Top of Data to use

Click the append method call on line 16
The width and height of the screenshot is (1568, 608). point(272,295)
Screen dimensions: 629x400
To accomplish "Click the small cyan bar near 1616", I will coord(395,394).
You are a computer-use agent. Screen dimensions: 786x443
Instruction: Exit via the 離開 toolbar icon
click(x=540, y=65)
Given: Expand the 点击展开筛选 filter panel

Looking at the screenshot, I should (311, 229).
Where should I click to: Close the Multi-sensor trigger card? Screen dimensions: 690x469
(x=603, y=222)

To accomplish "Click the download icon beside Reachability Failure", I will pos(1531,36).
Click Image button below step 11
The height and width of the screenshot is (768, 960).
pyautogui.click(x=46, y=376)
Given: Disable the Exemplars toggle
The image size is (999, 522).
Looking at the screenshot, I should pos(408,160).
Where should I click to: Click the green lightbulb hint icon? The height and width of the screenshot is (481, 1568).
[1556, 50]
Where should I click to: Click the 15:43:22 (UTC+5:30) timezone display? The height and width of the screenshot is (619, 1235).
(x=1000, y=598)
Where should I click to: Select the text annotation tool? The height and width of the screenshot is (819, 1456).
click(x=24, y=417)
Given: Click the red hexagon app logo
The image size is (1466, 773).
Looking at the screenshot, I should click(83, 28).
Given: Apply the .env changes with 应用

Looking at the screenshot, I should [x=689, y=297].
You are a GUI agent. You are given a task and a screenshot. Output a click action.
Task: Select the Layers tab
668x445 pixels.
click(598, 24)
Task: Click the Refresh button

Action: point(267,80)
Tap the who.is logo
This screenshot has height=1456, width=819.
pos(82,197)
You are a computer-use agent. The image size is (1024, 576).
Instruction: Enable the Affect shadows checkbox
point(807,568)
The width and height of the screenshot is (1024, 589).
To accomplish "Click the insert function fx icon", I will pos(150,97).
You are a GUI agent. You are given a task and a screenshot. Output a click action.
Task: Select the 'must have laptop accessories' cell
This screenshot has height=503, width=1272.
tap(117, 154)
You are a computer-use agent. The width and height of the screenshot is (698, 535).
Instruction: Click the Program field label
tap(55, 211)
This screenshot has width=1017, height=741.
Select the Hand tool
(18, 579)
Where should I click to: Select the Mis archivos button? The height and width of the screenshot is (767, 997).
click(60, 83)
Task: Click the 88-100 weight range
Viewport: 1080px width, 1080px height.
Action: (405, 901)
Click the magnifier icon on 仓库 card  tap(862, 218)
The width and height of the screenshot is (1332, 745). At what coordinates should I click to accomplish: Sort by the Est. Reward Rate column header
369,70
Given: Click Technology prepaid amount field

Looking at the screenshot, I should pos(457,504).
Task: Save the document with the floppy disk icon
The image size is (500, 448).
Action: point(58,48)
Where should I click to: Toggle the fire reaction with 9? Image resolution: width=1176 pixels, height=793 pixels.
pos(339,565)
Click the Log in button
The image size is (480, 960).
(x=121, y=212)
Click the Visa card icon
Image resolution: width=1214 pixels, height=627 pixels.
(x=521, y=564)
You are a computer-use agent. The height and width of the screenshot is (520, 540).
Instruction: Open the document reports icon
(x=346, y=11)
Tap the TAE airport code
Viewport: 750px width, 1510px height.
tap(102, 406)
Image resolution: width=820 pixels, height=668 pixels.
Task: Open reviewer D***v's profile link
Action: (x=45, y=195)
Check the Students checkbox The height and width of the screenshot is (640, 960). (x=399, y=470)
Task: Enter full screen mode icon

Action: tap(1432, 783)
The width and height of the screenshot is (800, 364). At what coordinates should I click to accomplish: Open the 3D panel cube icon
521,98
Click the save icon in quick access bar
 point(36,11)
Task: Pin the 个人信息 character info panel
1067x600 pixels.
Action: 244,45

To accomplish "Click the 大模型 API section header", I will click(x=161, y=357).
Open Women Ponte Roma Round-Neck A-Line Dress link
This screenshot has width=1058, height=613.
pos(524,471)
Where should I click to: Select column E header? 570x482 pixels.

Bottom of Data to use

▶ Description of the task
Number of lines above with the word "computer": state it alone.

▶ Finished exercise
4